=== Data to examine ===

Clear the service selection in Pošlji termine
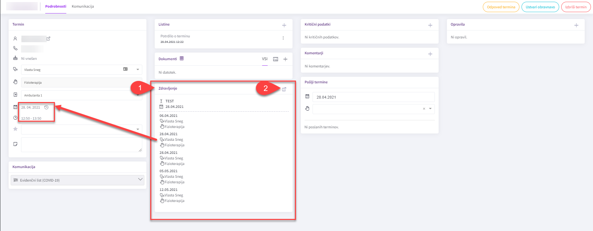pyautogui.click(x=424, y=109)
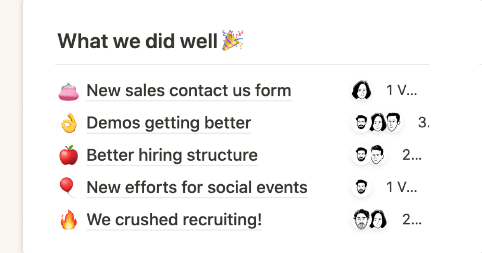
Task: Click the red balloon emoji icon
Action: tap(68, 188)
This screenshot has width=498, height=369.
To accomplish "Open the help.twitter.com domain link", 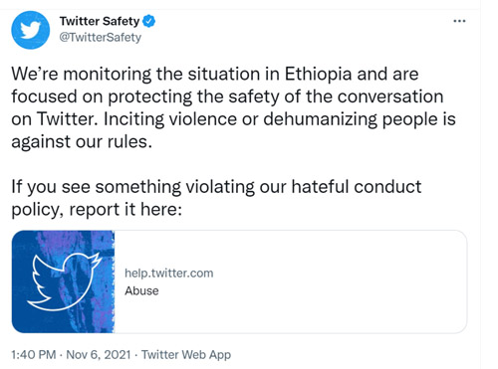I will pyautogui.click(x=169, y=274).
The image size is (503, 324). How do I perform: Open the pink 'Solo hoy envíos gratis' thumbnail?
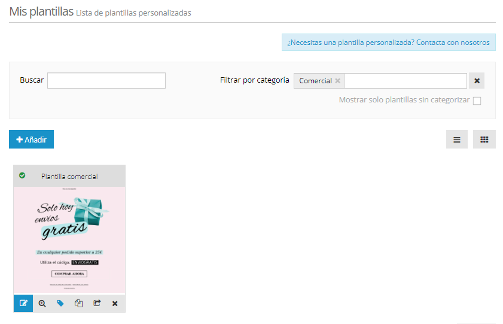[x=69, y=240]
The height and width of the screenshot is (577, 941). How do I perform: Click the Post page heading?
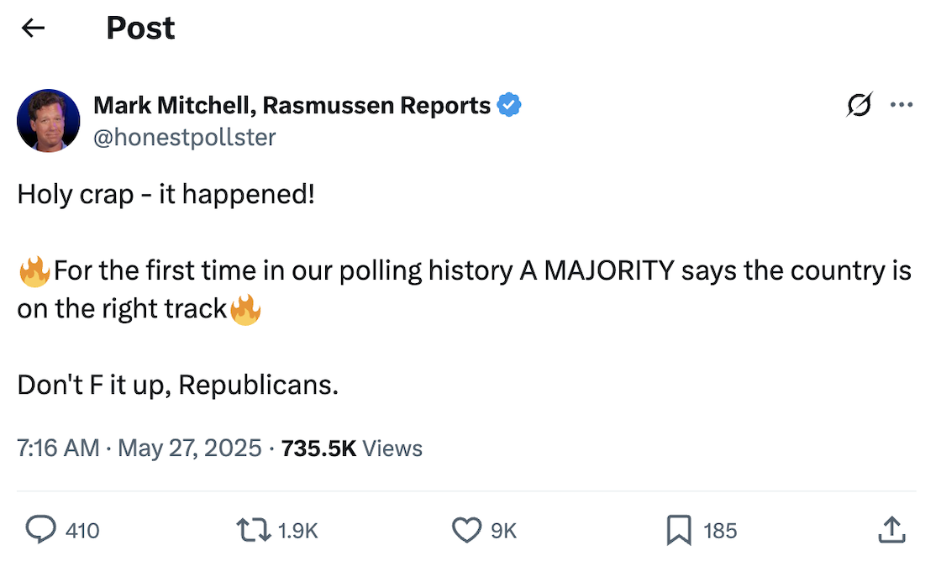pyautogui.click(x=140, y=29)
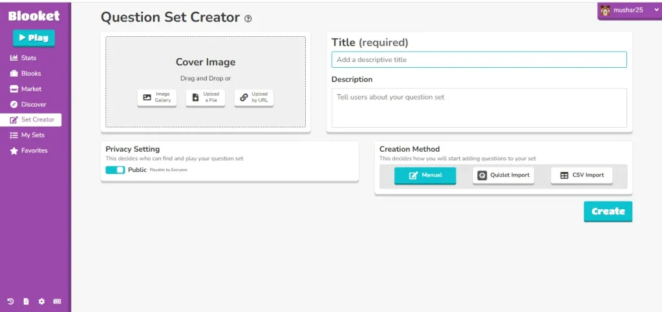
Task: Select Manual creation method
Action: click(x=425, y=176)
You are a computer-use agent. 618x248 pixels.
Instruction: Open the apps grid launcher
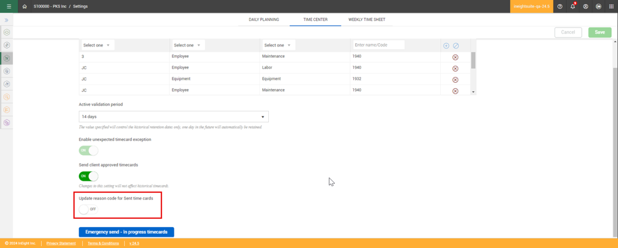(x=611, y=6)
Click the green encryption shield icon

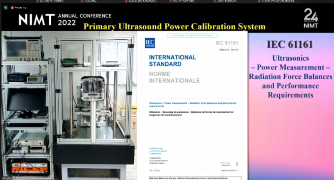[5, 7]
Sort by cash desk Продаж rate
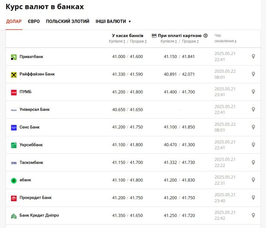 (138, 41)
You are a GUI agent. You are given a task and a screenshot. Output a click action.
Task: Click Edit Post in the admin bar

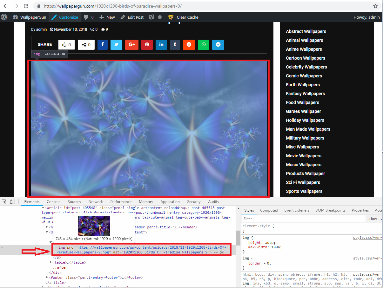tap(132, 17)
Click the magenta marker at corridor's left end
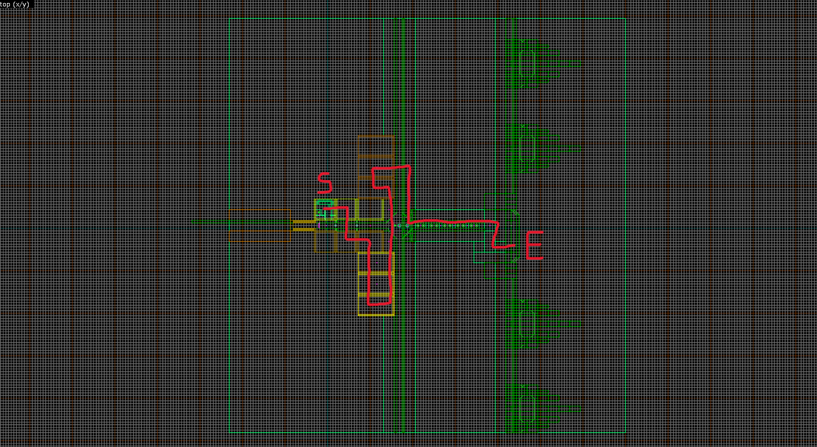The image size is (817, 447). point(319,225)
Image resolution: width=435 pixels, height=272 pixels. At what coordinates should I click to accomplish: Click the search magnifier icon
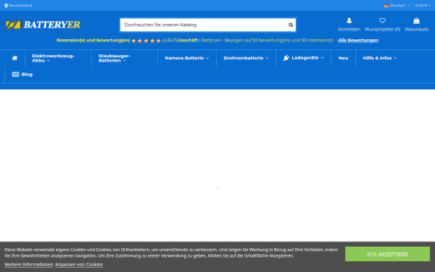[291, 25]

===

■ **How to complete this task**:
Your answer must consist only of the lines from the one containing "Image resolution: width=435" through the end of the entries, restated word for word, with no pictures.

■ **Solution below**:
Image resolution: width=435 pixels, height=272 pixels. At what coordinates should I click to accomplish: Click the search magnifier icon
[291, 25]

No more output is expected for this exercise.